Ghost Story from Sea Scout Ship Odyssey: The Lavender Ghost
By Victoria Pann on August 18, 2012
The Sea Scout Ship Odyssey is a 90 foot sailing ship originally owned by the Henry family. Mrs. Henry was a Vanderbilt granddaughter and word was that she loved lavender, but that is not who the story is about.
It is hard to believe that a beautiful wooden sailboat like the Odyssey could be commandeered by the US Navy, but that’s what happened. Never mind that she was a sleek racing vessel that won all kinds of trophies racing in Long Island Sound, or that she had sailed down to Cuba while the family visited with Ernest Hemingway, nor that she went clear out to the Galapagos so the family could see tortoises. No, the US Navy had to have her and that was that. It was World War II after all, and people did their bit, even if it meant giving over such a fine boat.
The Henry family was able to keep the hand carved panels that depicted the Iliad and Odyssey adventures. The Navy took out the little coal fireplace, the charming little piano, and the lush upholstery. They drilled holes in the woodwork, set up their instruments, and rechristened her the Saluda. There was a job to do, and she stepped up to it.

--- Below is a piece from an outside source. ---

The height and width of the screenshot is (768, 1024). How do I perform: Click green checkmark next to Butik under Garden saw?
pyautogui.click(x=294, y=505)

After the war, the Saluda spent some time in San Diego. Among those who served was a young sailor named Tom Wilkinson. Tom was engaged to the lovely Donna Marie Clark from back home in Iowa, and Miss Clark wrote Tom creatively tantalizing letters full of all sorts of youthful l’amour. She drew lips on the envelope. She loved lavender too, and when it was blooming, put sprigs in the letters. The other sailor urged him to read them aloud, and he did sometimes, at least the parts he wouldn’t get teased about.
One night they had a fierce wind. The sailboat would tip pretty far over. Winds would come up from hurricanes off the coast of Baja and pack a punch. They called these the “Pineapple Express” because of their tropical origin, which makes them sound more benign than they really are. But the sailors finished their duties at the end of the night, tied up the boat and walked home to the barracks.
The next night, they were ready to get underway, and Tom did not show up. They sent someone back to the barracks to check on him, but it turns out Tom’s bed hadn’t been slept in.
There was never any proof that he went AWOL, or that he ran off to Iowa to be with Donna Marie Clark. He never contacted her, and it was felt that he would have. He never contacted his parents or his brother.
The nearest they can figure was that he slipped overboard, and they didn’t hear him cry out in the wind. The last person to see him alive said he was below and wasn’t wearing a lifejacket when they saw him, although they were supposed to when they went on deck. The Coast Guard went out to look for a body but never found one.
It wasn’t long after that when the lavender started appearing. Sailors would open a hatch and there would be lavender strewn around in it. They would open a cupboard in the galley and there would be a sprig of lavender on every can. Someone would open a drawer and it would be filled with lavender.
Eventually the US Navy sold the boat to the Sea Scouts, and it was rechristened the Odyssey again. The Henry family reinstalled the hand carved panels of the Iliad and the Odyssey.
But even today, we open hatches and find a sprig of lavender on every can. A sprig will appear on the chart table, or a drawer will be filled with lavender. If you are working alone on the boat, you might hear footsteps on deck and there is no one there, or you might hear someone reading aloud in the foc’sle and find no one.
We all wear lifejackets on deck, especially after dusk. We don’t mind The Lavender Ghost, though. Like a lot of sailors that love of the sea, he’s a romantic. Rather like Odysseus.